Melion sat back in his seat and glared balefully at the other man. “No, Saxon. You do not,” he growled. Idly he rubbed his shoulder. He could feel the raised crags and deep crevasses of scar tissue even through the silk of his dressing gown. The beast’s bite had sunk deep into his flesh, and if he thought about it for too long, he could still feel the wash of its foul breath across his face. He closed his eyes, banishing all thought of that singular night in Budapest. “I will have my property back, regardle
ss of who the culprit is.”
“Yes, yes, even so this hardly indicts Hermes Fleece or the Order of the Cosmic Ram,” Dorr began testily. “He is still a member of this quorum, until we decide otherwise.”
“Oh we all know it’s Fleece, Saxon,” Cornelius interjected. “We’re the only ones that knew that Melion was bringing that…thing into the country. To be honest, I’d have stolen it myself, if I thought that there was anything to be learned from it.”
Melion glared at the white-headed man. “There is everything to be learned from it!”
“Nothing of merit,” Cornelius said, sipping his tea. “At least not to a man of my interests.” He paused. “Though, I must admit I have considered writing a monograph on the subject of therianthropic allergies—silver, iron, all that rot. A fascinating, if narrow, subject.”

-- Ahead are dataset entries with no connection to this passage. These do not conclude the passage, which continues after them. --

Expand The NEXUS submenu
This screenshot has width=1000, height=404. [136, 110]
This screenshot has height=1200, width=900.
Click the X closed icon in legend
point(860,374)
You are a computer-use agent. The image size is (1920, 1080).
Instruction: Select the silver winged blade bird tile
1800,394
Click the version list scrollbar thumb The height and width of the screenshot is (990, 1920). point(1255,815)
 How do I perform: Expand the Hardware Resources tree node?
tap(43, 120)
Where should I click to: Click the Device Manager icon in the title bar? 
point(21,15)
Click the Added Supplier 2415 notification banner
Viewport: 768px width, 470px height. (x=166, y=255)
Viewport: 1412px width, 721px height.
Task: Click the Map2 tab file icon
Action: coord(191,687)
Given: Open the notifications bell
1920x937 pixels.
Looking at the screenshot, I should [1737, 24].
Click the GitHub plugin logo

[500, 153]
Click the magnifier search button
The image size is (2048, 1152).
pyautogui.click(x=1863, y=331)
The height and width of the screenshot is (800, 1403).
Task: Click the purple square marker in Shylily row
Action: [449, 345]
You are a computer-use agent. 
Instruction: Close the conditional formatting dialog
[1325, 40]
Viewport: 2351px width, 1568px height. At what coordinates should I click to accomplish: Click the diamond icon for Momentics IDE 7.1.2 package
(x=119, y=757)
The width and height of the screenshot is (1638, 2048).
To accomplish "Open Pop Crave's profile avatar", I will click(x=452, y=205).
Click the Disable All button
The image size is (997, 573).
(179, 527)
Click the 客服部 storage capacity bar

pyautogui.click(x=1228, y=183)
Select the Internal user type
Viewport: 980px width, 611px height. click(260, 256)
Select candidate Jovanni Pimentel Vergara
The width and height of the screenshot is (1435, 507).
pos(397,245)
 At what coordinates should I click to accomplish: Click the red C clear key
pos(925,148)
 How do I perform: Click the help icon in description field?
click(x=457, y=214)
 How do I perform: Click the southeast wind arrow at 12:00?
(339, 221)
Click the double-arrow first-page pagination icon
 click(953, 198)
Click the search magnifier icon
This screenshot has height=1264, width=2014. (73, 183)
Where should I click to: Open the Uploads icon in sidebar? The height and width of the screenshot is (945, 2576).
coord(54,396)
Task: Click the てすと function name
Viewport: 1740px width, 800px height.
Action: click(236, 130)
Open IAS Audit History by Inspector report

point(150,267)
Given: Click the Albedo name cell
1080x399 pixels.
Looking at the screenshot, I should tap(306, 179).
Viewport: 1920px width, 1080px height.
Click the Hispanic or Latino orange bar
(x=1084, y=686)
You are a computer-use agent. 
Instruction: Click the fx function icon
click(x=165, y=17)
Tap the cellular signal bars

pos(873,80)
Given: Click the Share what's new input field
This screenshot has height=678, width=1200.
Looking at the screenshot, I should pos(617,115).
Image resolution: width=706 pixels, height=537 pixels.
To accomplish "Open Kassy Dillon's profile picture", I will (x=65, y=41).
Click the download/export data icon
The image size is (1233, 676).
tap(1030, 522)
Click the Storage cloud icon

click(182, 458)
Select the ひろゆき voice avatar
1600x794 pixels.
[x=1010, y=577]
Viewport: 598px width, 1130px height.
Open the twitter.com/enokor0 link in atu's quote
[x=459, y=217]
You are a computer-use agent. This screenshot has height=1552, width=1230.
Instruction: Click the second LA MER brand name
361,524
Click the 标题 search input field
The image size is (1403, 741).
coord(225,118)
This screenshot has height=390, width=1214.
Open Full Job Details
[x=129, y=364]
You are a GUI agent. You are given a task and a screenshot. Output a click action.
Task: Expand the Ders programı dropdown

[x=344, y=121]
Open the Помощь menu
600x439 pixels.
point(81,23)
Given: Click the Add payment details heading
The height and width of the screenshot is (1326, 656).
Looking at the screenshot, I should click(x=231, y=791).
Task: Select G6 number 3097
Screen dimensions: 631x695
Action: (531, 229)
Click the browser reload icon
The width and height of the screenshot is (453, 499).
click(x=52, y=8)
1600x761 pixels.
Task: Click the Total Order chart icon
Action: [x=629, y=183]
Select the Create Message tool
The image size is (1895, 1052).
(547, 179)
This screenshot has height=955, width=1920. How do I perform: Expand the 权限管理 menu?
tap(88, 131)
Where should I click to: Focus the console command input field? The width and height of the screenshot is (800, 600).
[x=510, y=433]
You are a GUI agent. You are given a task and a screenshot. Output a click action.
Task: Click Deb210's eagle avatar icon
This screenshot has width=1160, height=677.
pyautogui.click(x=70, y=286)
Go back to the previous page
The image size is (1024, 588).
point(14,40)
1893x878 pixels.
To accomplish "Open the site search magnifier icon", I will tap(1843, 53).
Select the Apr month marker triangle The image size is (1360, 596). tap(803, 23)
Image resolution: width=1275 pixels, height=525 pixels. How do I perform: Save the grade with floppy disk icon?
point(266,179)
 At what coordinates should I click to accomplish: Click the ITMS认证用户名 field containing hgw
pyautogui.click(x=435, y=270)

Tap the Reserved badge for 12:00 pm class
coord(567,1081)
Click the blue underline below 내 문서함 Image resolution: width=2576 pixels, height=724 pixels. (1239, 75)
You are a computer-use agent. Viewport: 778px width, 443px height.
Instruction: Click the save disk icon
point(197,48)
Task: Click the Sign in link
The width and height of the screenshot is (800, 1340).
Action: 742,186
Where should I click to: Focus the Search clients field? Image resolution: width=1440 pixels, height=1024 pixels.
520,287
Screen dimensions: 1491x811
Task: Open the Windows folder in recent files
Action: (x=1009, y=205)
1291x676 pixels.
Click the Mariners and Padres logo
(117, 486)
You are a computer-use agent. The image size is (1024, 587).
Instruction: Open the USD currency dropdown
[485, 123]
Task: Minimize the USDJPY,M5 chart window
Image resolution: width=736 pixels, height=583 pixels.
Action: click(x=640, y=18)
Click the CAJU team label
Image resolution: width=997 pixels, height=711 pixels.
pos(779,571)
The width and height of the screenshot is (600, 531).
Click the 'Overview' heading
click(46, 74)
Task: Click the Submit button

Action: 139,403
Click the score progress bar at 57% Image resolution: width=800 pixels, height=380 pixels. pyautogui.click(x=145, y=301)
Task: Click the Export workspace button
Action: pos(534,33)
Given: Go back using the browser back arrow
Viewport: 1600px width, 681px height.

Melion half-rose from his chair. “A fascinating subject,” he grated. “This is my life you’re talking about, you pompous fool.” He clutched at the old wound. It always ached when he grew upset, which was becoming a more common occurrence than he cared to consider. He staggered, as a wave of pain rippled through him. Amelia was on her feet in an instant. She guided him gently back to his chair. He felt the anger drain from him as he stared into her strange, cold eyes.
“Calm yourself, William. We are your friends. We only wish to help,” she said.
“Fleece was my friend. Or so I thought,” he croaked. The anger flooded back, and with it, a wave of red dappled black that squirmed at the edges of his vision. He pushed her away. “First he denied me any help, and now he’s stolen my property! And don’t try any of your parlour tricks on me, Amelia. I’m not one of those wilting violets you have in your Gorgon Society.”
“William, right now, any one of those ‘wilting violets’ could easily handle you,” Amelia said as her eyes flashed with anger. “But if you do not wish my help, all you have to do is say, and I will go.”
“Then go, dash it!” Melion snarled. Amelia stepped back, her face stiff with shock. “All of you go,” Melion continued, his eyes bulging from their sockets. He writhed with convulsions, and felt at once sick and terribly hungry. The arm rests of his chair cracked and splintered in his grip as great, heaving coughs ripped their way free of his straining lungs.
He sagged back as the tip of Dorr’s cane caught him in the chest. Dorr stood over him. “Miss Glossop, Mr. Flamel, I believe it is best if you both take your leave. I shall stay, and see Mr. Melion through his fit.”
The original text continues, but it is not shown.